Just as the apostles gazed into the sky, with astonishment and amazement, so It is difficult for us to picture the Ascension of Our Lord into heaven.
In art, the Ascension is often pictured - a little oddly - by the sight of a couple of feet just visible, poking out of the bottom of a cloud. Sometimes, perhaps slightly better, it is shown as Jesus floating in the air - levitating in front of the apostles.
To the modern mind it is difficult to imagine, it seems like a magic trick, or like something out of Dr Who or Star Trek.
But perhaps the trouble with understanding the Ascension is that we think it is about the absence of Jesus - not his presence.
There’s good reason why we should think of it as explaining his absence. After all, he prepared his disciples for his departure. Rather enigmatically, he told them, You will see me, then you won’t see me. He told them that he was leaving them. The Gospels tell us he was taken from their sight, that he disappeared into the cloud, that he was carried up into heaven. It seems that the Ascension is the end of that time of appearances and physical presences of Christ. Now these 40 days are concluded, he is taken away, to be seen no more.

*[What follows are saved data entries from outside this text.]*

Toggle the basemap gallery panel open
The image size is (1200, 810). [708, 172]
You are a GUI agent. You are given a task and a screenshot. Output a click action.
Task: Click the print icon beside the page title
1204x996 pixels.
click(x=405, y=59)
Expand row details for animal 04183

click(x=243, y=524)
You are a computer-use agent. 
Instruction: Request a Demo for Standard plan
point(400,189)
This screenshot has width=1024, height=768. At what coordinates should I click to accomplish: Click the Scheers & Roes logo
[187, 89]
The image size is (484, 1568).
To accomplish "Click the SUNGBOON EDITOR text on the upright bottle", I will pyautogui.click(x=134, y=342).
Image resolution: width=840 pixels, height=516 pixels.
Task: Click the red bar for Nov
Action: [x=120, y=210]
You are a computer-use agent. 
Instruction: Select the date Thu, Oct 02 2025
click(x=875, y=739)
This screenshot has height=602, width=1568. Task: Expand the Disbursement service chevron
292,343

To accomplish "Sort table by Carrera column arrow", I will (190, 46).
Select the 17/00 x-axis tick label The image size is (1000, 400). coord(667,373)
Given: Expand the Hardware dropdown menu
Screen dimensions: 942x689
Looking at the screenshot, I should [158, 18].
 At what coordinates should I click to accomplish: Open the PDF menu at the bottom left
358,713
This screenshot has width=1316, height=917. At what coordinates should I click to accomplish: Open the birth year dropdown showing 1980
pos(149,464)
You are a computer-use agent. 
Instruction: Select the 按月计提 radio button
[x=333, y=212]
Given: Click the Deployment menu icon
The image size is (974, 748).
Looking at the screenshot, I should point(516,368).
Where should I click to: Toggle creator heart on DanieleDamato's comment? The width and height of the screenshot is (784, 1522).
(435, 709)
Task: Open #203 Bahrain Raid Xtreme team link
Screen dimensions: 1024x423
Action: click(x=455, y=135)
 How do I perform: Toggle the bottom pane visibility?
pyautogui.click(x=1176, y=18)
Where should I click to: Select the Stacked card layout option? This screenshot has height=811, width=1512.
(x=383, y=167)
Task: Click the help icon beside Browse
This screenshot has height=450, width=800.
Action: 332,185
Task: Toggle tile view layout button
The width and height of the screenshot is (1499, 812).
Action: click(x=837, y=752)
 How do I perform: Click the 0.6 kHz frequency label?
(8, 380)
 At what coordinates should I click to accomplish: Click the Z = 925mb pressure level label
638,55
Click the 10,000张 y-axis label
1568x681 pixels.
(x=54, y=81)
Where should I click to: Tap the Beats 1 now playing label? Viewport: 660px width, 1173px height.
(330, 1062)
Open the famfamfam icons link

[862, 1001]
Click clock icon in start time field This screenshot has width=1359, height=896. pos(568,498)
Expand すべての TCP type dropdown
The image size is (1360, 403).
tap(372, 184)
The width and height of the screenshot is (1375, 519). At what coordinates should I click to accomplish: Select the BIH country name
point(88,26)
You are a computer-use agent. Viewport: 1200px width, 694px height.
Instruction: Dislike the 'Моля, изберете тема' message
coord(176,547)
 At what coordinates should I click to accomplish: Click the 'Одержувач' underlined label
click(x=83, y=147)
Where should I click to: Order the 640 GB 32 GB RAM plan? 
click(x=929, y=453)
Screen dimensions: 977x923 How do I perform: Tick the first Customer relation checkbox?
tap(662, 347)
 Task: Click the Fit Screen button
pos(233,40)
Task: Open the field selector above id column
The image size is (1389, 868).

But if we remain only with this image, this idea, we entirely miss the point.
There are other things that Jesus says.
I will not leave you without comfort, he says.
I will be with you always, even till the end of time.
Where two or three are gathered together, I am in the midst of them.
This is my body, this is my blood, do this to remember - recall - me.
Before the Ascension, Christ was present in just one place, now he is present in every place.
In his earthly life, he sat and eat with his disciples by the lakeside, now we receive his body and blood, the bread of life, in every country, in every city of the world.
He walked the dusty paths of Palestine, yet now he strides through every land, borne by his Church.
He dwelt in one man and one place, yet now he dwells in every person who has been baptised into his life.
He healed a few of the sick, yet now he blesses millions of the sick through the sacrament of anointing.
He taught the crowds in the market place, from the boat, and on the hillside, yet now his words are read from every Church and chapel and pulpit.
He prayed in solitude on the Mount of Olives, yet now he prays in every believer.
In his body suffered for us on the cross, yet now we receive his risen and mystical body and blood in the Mass.
He showed love and compassion to the weak and vulnerable, yet now his people bring that compassion to every community of the world, caring for the hungry, the distressed, the victims of hatred and terrorism.
Now - we do not need to gaze up into the sky, like the apostles did: he dwells with us, he lives in us, and is not absent - but among us for ever.